Collected data entries
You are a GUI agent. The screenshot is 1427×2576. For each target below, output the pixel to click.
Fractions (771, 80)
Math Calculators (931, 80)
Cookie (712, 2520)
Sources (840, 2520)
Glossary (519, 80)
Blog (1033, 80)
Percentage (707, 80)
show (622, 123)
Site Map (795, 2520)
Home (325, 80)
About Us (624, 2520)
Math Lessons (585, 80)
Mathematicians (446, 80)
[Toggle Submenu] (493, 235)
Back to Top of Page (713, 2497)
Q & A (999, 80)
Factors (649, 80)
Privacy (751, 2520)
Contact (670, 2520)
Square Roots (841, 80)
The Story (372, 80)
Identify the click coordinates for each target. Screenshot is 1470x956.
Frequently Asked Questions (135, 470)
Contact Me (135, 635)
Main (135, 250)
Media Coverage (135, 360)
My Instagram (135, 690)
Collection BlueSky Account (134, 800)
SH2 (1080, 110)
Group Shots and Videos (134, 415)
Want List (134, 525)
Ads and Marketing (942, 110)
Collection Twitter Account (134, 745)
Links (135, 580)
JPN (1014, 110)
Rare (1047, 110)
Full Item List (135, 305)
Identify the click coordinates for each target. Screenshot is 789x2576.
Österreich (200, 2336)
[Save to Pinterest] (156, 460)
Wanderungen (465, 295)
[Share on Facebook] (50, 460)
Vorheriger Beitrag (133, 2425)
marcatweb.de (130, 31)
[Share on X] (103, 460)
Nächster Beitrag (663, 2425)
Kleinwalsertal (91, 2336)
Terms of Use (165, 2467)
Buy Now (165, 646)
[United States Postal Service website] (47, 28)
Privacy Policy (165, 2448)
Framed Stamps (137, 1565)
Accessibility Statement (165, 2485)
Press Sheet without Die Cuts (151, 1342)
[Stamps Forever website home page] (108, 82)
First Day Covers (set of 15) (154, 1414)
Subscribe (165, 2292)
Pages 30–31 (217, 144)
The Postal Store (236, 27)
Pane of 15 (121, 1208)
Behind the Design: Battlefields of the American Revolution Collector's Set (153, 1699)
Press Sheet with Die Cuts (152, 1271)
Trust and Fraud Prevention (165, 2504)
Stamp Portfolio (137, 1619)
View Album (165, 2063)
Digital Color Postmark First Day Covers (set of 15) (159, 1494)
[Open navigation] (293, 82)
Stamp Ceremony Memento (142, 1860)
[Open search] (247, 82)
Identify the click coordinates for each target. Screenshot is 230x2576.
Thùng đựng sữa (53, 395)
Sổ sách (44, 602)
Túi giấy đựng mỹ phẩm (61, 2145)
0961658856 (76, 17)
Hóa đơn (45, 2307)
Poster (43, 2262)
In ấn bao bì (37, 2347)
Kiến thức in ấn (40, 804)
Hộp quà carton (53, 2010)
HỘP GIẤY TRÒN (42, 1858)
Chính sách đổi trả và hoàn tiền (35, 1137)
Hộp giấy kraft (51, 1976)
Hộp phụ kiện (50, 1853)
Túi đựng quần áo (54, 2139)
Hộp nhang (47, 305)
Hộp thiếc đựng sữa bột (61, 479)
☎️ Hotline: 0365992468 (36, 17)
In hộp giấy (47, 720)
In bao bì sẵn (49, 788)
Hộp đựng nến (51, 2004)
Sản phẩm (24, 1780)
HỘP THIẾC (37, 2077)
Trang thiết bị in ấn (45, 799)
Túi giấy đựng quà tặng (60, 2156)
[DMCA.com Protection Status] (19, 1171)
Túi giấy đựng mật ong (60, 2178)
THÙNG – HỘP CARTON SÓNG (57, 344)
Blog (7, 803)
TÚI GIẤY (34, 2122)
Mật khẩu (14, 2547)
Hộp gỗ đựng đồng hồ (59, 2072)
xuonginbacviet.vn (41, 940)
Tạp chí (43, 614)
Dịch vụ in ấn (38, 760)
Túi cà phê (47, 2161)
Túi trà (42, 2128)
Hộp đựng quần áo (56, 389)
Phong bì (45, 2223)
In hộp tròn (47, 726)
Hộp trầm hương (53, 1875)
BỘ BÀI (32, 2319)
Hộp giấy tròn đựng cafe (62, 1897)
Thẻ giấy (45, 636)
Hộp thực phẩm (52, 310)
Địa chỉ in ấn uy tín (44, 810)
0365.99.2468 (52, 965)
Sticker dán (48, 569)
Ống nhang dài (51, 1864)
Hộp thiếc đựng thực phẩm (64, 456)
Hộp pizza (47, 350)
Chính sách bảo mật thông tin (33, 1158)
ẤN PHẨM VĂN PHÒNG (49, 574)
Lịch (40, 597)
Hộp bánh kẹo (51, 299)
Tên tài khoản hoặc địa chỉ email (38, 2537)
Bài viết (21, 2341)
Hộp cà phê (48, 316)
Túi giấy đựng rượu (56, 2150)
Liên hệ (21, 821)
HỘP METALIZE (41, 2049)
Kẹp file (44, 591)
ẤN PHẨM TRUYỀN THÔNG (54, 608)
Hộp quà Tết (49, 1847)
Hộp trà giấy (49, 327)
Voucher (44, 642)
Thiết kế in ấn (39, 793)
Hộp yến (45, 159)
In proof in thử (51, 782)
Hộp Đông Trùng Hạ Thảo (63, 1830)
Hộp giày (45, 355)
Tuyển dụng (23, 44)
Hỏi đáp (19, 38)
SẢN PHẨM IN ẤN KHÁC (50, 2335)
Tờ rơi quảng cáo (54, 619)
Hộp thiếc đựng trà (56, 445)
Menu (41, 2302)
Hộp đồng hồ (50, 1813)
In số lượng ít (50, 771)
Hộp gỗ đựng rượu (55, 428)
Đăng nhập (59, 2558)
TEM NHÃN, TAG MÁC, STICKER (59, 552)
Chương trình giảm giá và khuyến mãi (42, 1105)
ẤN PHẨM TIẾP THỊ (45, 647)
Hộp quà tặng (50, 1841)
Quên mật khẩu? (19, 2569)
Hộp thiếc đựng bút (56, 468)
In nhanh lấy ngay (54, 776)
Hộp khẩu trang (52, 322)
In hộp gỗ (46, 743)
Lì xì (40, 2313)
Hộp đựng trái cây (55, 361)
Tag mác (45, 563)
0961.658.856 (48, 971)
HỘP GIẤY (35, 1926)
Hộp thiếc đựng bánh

→ **Prompt**: Return, unchanged, the run of lines above that opens with the line containing "Terms of Use (165, 2467)" and closes with the line containing "Digital Color Postmark". Include both.

→ **Finished task**:
Terms of Use (165, 2467)
Buy Now (165, 646)
[United States Postal Service website] (47, 28)
Privacy Policy (165, 2448)
Framed Stamps (137, 1565)
Accessibility Statement (165, 2485)
Press Sheet without Die Cuts (151, 1342)
[Stamps Forever website home page] (108, 82)
First Day Covers (set of 15) (154, 1414)
Subscribe (165, 2292)
Pages 30–31 (217, 144)
The Postal Store (236, 27)
Pane of 15 (121, 1208)
Behind the Design: Battlefields of the American Revolution Collector's Set (153, 1699)
Press Sheet with Die Cuts (152, 1271)
Trust and Fraud Prevention (165, 2504)
Stamp Portfolio (137, 1619)
View Album (165, 2063)
Digital Color Postmark First Day Covers (set of 15) (159, 1494)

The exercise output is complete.